-- What you have to do --
Beginning at the line that contains "Partenaires (148, 1231)" and ending at the last line of the records below, retype each line exactly and add nothing.

-- Provided material --
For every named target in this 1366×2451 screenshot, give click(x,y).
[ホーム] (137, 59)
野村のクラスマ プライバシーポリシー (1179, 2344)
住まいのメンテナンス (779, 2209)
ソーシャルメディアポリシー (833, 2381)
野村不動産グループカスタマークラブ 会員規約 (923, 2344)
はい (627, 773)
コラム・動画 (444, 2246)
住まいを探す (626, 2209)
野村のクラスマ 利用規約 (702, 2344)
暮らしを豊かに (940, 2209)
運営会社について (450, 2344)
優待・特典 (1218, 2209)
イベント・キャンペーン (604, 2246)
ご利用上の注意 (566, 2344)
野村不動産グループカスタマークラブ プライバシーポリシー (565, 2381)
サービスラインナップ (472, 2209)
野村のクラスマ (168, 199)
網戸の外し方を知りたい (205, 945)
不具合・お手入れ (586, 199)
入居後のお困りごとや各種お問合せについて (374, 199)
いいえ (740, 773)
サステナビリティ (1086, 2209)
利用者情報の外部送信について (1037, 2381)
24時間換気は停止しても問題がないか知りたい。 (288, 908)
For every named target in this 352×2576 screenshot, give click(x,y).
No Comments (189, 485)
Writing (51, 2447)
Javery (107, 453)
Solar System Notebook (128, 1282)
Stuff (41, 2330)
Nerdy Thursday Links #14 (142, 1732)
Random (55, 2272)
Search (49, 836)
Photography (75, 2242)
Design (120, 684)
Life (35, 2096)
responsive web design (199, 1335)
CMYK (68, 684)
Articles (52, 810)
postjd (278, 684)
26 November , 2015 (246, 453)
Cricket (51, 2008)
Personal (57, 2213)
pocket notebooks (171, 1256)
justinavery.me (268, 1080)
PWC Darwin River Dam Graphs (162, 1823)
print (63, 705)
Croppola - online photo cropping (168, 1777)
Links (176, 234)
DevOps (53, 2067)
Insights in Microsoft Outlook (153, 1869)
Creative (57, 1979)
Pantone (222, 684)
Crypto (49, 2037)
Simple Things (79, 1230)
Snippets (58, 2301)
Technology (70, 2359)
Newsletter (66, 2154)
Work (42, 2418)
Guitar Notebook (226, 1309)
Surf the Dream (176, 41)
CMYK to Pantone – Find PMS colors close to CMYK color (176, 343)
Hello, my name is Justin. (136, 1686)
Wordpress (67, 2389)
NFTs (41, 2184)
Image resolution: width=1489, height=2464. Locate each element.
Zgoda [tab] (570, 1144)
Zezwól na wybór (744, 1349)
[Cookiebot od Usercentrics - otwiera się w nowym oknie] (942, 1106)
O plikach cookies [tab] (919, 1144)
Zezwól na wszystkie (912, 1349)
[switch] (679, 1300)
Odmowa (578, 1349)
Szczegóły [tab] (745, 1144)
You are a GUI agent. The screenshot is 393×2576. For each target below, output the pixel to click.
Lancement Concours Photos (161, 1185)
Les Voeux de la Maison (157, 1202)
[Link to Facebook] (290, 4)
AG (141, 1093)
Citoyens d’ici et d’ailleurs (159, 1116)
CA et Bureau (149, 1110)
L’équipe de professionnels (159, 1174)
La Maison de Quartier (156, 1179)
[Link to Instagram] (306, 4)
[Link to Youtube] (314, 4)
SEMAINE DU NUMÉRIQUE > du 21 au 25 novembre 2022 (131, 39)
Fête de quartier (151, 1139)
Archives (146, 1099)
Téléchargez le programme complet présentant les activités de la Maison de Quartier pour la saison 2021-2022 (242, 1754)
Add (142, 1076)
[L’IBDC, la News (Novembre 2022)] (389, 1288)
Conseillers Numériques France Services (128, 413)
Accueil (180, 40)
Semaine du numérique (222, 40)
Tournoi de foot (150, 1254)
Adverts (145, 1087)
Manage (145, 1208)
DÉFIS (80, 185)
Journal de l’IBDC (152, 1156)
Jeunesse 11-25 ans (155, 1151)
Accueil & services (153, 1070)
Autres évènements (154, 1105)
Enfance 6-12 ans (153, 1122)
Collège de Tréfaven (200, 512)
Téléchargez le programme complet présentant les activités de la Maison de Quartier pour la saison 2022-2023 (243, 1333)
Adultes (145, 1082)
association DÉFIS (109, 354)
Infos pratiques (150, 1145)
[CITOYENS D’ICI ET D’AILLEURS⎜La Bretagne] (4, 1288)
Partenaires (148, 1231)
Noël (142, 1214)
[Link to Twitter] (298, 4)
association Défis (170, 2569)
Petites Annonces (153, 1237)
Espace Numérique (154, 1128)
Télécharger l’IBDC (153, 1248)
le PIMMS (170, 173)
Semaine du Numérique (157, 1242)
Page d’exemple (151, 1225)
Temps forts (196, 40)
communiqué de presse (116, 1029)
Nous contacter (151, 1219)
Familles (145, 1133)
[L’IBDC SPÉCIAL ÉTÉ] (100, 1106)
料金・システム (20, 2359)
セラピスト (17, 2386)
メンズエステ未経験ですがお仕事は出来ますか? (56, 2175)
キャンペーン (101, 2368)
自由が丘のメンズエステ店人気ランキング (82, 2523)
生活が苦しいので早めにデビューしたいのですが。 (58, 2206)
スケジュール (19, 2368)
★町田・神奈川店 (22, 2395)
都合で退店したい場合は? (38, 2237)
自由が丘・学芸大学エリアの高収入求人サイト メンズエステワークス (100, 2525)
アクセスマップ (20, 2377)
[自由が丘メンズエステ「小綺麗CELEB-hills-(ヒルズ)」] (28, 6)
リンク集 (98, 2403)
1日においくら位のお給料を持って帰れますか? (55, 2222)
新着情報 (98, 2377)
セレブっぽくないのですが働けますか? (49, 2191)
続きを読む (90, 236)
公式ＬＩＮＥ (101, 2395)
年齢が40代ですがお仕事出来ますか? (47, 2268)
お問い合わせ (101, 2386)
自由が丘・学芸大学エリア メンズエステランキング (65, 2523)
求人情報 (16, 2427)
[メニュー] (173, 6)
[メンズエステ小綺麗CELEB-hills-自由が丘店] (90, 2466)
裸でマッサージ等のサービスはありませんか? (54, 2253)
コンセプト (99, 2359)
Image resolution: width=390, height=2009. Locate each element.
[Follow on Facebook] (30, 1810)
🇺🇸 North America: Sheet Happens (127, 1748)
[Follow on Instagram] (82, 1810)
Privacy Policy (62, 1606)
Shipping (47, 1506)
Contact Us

-- Answer --
Partenaires (148, 1231)
Noël (142, 1214)
[Link to Twitter] (298, 4)
association Défis (170, 2569)
Petites Annonces (153, 1237)
Espace Numérique (154, 1128)
Télécharger l’IBDC (153, 1248)
le PIMMS (170, 173)
Semaine du Numérique (157, 1242)
Page d’exemple (151, 1225)
Temps forts (196, 40)
communiqué de presse (116, 1029)
Nous contacter (151, 1219)
Familles (145, 1133)
[L’IBDC SPÉCIAL ÉTÉ] (100, 1106)
料金・システム (20, 2359)
セラピスト (17, 2386)
メンズエステ未経験ですがお仕事は出来ますか? (56, 2175)
キャンペーン (101, 2368)
自由が丘のメンズエステ店人気ランキング (82, 2523)
生活が苦しいので早めにデビューしたいのですが。 (58, 2206)
スケジュール (19, 2368)
★町田・神奈川店 (22, 2395)
都合で退店したい場合は? (38, 2237)
自由が丘・学芸大学エリアの高収入求人サイト メンズエステワークス (100, 2525)
アクセスマップ (20, 2377)
[自由が丘メンズエステ「小綺麗CELEB-hills-(ヒルズ)」] (28, 6)
リンク集 (98, 2403)
1日においくら位のお給料を持って帰れますか? (55, 2222)
新着情報 (98, 2377)
セレブっぽくないのですが働けますか? (49, 2191)
続きを読む (90, 236)
公式ＬＩＮＥ (101, 2395)
年齢が40代ですがお仕事出来ますか? (47, 2268)
お問い合わせ (101, 2386)
自由が丘・学芸大学エリア メンズエステランキング (65, 2523)
求人情報 (16, 2427)
[メニュー] (173, 6)
[メンズエステ小綺麗CELEB-hills-自由が丘店] (90, 2466)
裸でマッサージ等のサービスはありませんか? (54, 2253)
コンセプト (99, 2359)
Image resolution: width=390, height=2009. Locate each element.
[Follow on Facebook] (30, 1810)
🇺🇸 North America: Sheet Happens (127, 1748)
[Follow on Instagram] (82, 1810)
Privacy Policy (62, 1606)
Shipping (47, 1506)
Contact Us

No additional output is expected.